C’est dans ce climat que se développe l’idée de la nécessité de l’éradication des « patois » ; alors qu’au début de la Révolution les idiomes locaux n’étaient perçus que comme de simples obstacles à la diffusion des idées nouvelles, pour Barère, dont tout le monde connaît la formule (c’est en substance le leitmotiv des soi-disant libres penseurs, qui sont restés sur ce point bloqués sur cette position absurde et paranoïaque), « le fédéralisme et la superstition parlent bas breton » (p. 191).
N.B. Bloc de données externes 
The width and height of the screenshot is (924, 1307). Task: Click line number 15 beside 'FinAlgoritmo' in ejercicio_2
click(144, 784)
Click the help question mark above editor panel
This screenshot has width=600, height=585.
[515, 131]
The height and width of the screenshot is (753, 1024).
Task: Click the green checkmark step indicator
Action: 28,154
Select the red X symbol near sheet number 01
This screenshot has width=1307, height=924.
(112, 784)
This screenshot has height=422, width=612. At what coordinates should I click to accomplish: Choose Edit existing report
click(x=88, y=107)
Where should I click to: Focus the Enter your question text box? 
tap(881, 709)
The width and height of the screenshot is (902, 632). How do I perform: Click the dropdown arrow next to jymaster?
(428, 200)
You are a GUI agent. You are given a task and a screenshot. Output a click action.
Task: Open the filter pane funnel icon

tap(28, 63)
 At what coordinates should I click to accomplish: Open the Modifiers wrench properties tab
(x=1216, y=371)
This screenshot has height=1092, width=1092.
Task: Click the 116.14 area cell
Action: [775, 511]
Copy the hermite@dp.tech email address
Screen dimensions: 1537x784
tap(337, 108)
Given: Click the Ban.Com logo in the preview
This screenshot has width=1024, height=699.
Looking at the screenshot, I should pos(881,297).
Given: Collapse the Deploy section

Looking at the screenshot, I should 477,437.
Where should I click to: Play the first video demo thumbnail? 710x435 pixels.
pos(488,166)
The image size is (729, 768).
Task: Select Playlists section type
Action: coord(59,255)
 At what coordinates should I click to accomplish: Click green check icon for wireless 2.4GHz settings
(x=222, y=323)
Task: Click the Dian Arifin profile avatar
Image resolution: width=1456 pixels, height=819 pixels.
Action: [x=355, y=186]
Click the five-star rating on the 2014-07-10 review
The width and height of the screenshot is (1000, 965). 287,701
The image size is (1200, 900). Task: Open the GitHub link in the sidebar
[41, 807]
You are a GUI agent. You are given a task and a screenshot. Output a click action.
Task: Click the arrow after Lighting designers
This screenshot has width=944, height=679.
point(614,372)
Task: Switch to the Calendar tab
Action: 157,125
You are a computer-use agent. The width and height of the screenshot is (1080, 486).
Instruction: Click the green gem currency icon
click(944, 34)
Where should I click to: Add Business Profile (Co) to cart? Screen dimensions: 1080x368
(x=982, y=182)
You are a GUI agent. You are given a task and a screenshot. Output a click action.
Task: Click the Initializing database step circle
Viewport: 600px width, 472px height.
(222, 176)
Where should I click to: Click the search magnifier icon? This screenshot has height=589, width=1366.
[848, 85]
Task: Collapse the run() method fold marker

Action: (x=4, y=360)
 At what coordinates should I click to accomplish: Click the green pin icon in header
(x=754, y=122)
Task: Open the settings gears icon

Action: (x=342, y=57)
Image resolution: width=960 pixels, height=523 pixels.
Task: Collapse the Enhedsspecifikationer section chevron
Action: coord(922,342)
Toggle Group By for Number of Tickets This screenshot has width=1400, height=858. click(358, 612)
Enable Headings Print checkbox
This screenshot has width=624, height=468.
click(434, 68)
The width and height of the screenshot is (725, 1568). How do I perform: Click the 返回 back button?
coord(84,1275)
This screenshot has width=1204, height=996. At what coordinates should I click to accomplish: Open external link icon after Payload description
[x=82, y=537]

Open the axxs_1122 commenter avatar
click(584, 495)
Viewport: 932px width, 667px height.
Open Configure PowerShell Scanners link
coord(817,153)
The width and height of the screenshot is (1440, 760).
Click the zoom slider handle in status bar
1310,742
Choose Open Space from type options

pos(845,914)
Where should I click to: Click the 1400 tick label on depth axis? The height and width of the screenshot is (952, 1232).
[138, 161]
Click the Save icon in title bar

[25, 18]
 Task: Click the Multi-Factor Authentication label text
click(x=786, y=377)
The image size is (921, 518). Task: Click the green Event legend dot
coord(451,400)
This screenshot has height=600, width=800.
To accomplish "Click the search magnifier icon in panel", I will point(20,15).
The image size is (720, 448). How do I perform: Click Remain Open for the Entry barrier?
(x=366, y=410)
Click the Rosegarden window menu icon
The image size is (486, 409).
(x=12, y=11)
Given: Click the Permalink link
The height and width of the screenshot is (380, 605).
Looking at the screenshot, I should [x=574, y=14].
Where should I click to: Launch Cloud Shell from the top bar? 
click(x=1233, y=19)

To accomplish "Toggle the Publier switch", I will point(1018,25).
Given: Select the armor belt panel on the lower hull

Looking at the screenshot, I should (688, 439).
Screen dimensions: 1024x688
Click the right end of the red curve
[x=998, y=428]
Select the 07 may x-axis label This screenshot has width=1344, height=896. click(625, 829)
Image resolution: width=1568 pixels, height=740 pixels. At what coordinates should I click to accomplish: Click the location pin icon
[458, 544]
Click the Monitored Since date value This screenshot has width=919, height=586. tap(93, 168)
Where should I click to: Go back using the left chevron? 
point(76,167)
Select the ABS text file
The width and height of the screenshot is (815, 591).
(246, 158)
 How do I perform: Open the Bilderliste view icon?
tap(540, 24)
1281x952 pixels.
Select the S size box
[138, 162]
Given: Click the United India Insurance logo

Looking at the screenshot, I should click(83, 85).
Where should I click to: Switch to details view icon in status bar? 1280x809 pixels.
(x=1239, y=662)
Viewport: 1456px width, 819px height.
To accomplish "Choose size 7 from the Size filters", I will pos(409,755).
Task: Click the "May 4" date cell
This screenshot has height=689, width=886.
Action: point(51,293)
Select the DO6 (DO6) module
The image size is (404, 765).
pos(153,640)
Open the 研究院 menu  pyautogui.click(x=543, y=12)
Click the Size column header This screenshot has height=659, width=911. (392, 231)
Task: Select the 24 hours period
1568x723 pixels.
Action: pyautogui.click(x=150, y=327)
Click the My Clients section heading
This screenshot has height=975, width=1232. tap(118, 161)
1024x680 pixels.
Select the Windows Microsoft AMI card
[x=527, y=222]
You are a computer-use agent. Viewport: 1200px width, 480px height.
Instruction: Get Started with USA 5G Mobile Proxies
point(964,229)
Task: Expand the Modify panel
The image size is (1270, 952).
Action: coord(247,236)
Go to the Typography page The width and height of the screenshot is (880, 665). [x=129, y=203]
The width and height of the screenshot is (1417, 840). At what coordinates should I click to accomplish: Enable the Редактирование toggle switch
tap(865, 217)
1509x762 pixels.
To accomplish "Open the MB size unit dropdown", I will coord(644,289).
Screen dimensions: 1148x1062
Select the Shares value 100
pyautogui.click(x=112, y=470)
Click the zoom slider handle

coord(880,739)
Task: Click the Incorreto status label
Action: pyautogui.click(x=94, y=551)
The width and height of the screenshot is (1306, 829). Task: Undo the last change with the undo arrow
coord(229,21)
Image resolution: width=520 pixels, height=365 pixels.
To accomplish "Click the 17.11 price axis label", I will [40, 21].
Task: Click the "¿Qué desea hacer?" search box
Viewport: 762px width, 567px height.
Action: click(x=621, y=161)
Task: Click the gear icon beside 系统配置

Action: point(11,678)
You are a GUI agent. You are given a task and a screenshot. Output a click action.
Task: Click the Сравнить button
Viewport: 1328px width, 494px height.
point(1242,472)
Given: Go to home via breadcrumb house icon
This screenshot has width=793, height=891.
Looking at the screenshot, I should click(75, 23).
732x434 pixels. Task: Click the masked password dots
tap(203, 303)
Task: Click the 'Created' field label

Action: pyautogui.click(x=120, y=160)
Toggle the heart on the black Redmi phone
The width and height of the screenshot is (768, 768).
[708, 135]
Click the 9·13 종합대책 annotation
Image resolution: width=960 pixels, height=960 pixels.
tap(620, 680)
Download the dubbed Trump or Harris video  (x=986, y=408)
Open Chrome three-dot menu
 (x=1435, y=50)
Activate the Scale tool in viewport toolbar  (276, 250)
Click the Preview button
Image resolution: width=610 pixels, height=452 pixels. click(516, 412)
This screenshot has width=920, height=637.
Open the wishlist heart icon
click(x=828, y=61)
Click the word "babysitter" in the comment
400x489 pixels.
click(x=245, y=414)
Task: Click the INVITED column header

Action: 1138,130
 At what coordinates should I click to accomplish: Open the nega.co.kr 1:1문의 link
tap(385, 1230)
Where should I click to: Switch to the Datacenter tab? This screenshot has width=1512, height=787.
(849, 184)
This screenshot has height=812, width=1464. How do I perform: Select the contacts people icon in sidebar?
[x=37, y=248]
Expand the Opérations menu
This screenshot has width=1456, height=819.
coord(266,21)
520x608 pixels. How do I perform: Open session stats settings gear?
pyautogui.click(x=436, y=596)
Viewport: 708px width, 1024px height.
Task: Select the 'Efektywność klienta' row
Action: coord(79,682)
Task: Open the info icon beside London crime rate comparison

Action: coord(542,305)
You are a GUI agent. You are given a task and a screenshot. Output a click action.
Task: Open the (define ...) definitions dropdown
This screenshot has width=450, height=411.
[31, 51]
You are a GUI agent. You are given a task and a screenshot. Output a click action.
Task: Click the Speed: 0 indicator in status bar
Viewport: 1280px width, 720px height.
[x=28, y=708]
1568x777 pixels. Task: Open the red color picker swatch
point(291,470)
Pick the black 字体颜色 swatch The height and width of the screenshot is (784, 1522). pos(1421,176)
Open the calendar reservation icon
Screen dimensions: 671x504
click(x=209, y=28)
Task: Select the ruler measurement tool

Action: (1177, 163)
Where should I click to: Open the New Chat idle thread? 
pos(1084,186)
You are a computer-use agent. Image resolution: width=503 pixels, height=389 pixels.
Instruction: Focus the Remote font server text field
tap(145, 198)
Mona Ozouf examine les effets paradoxaux de la chasse aux patois : « … en combattant ce que l’abbé Grégoire appelle « le fédéralisme des idiomes », ils font prendre conscience aux Occitans et aux Bretons de la spécificité de ce qu’ils appellent des patois. Alors même qu’ils ont entrepris de les faire disparaître, ils aperçoivent la connexité de la langue avec le « génie » d’un peuple » (p. 202) ; « en combattant la différence régionale au nom de la raison, [la Révolution] invente le régionalisme du sentiment. Ce sont Grégoire et Barère, désormais épinglés comme les assassins de la diversité, qui donnent au Midi son identité linguistique, à la Bretagne sa personnalité spécifique » (p. 204). L’existence d’une dialectique de ce type est indéniable, mais elle ne reposait bien sûr pas sur rien et c’est quand même un peu trop prêter aux riches que de dire qu’il revient à Grégoire et à Barère d’avoir conféré leurs identités aux régions ; c’est identité, sous des formes en effet sans doute en partie différentes, existaient fortement sous l’Ancien régime, et l’intervention des partisans de l’anéantissement n’ont fait que travailler sur ce qui existait bien sûr avant. Mais cette idée du monopole de la raison par la nation républicaine et par sa langue exclusive (Mona Ozouf cite Dulaure, inventeur de l’enquête ethnographique : « l’homme se dépouille de son caractère local à mesure qu’il devient instruit et raisonnable », p. 203) qui, de ce fait, conduisait à reconsidérer les régions et leurs patois du point de vue du « sentiment », est fort intéressante. Pour autant, nous ne sommes pas encore tout à fait disposés à dresser des statues à Barère et à l’abbé Grégoire : nos adversaires s’en chargent d’ailleurs fort bien !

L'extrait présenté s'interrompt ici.